Cisco Blogs


Cisco Blog > Data Center and Cloud

When Are FCoE Standards “Done?”

August 23, 2010
at 12:00 pm PST

If you think about it, there really hasn’t been any other technology that has raised the concerns about standards in the way that FCoE has. Suddenly, people are concerned about standards and how complete they are and don’t want to make a move until the standards are “done.”

 

You’d think people were afraid of salmonella poisoning if you use FCoE before it’s “cooked.”

 

So how can you tell? How do you know when standards are “done?”

 

Let’s face it, the standards bodies aren’t exactly up-front about this. It’s not that they’re not transparent; it’s just that they have their own terminology, processes, and jargon and people who just want to find out a simple answer to a simple question are left feeling like they just had a “simple” conversation with Alan Greenspan about macroeconomics.
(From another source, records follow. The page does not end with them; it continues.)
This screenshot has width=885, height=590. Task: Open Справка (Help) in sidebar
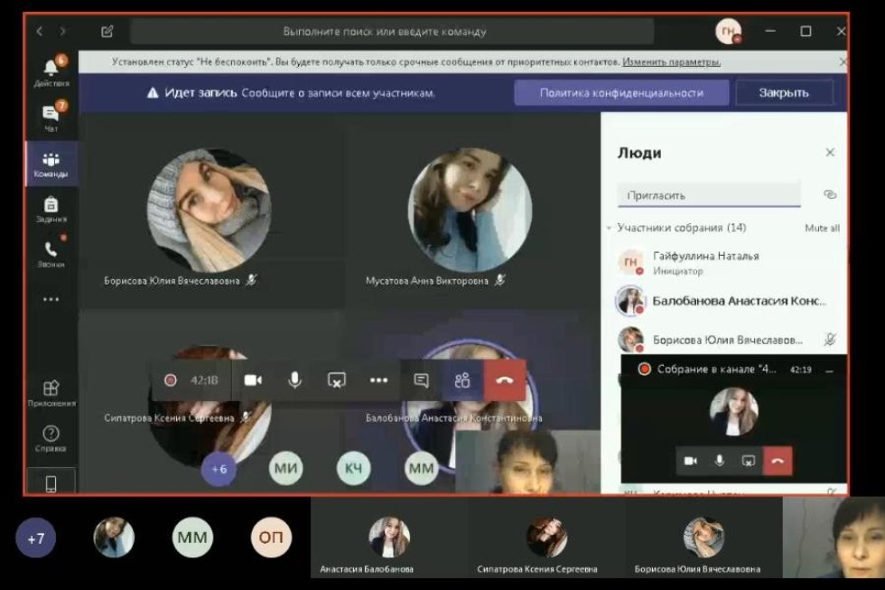click(x=51, y=438)
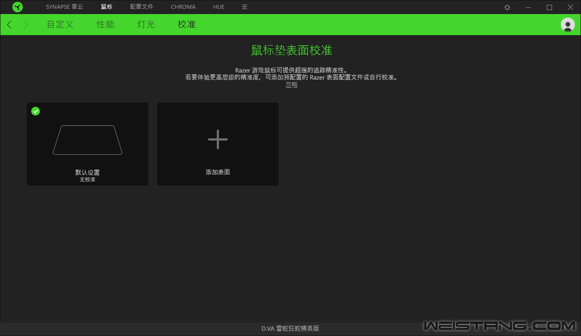The height and width of the screenshot is (336, 581).
Task: Click the plus icon to add surface
Action: click(x=218, y=139)
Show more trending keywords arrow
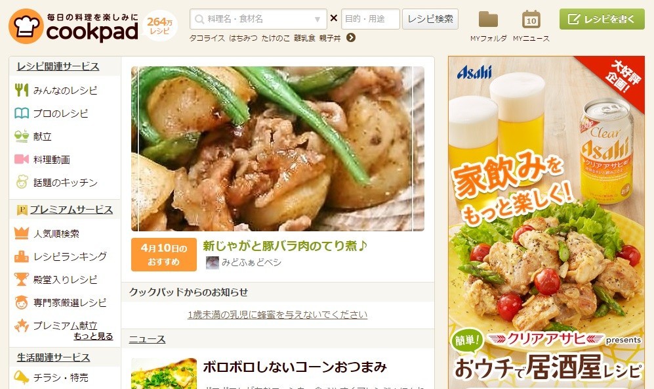Screen dimensions: 654x389 pos(351,38)
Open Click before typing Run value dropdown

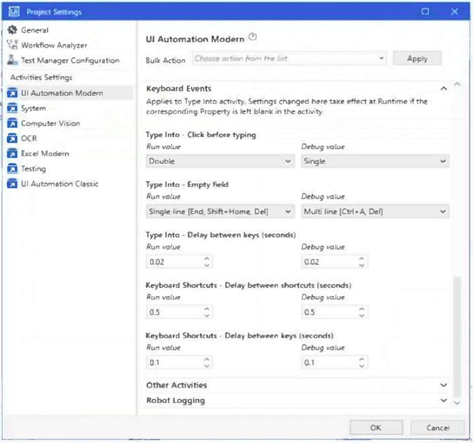coord(220,161)
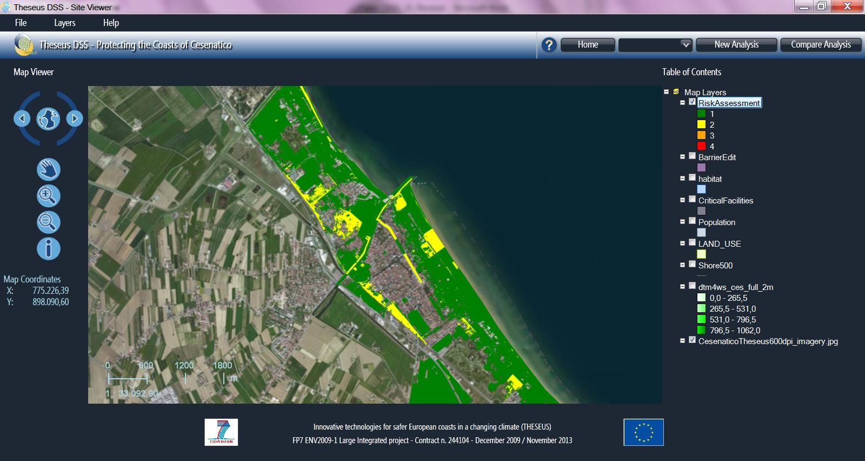Select the zoom out magnifier tool
The image size is (865, 461).
pyautogui.click(x=48, y=222)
In other words, they’re left scratching their heads and wondering what just happened.

 

So, let me try to break things down into Plain English™. While the terminology varies depending upon the standards body, the process is pretty much identifiable according to 4 phases, as shown in the graphic below.

 

4 phases of standards process

 

It’s easy to get lost in the terminology. “Working Groups” and “Task Groups” are different things between 802.1 and T11. Different votes and ballots also mean different things. For our purposes here, though, the key thing to remember is that the processes are pretty consistent, and that the moment in time we are waiting for in terms of when the standard is technically complete happens when the development group stops arguing.

 

No, seriously. When the technical group completes its discussion of the proposals and consensus is achieved in Phase 2, the standard document is no longer in technical debate, and is considered stable. From this point it is safe for companies to create products based on that technical document.

 

The “Approval” phase provides the opportunities for participants to submit comments, change wording or text, but the technological aspects of the standard remain relatively  stable. 

 

When standards are "Done"

 

So as far as FCoE is concerned, where are the standards, as of this writing? 

 

Let’s try to redefine the question so that it’s more useful: What problems need solving and where are the standards in development with respect to solving that problem?

 

For FCoE there are two problems that you need to solve:

 

1) Placing Fibre Channel frames onto other media (e.g., Ethernet), and

2) Making the medium lossless

 

Those are the problems that need solving in order to run FCoE. There are other standards documents that address running FCoE with other protocols at the same time (aka Converged I/O), and those relate to:

 

3) Bandwidth management, or guaranteeing bandwidth for different types of traffic, and

4) Device configuration, or creating a means where devices can talk to each other and get their settings sync’d up

 

There are other documents within the DCB that address other problems, but those are unrelated to running FCoE. If you’re thinking about running FCoE in the Data Center and are concerned about standards, those are the problems that you’re concerned about solving. 

 

Fortunately, those problems have been addressed, respectively:

 

1) FC-BB-5 (also handles the technical problem of multi-hop FCoE!)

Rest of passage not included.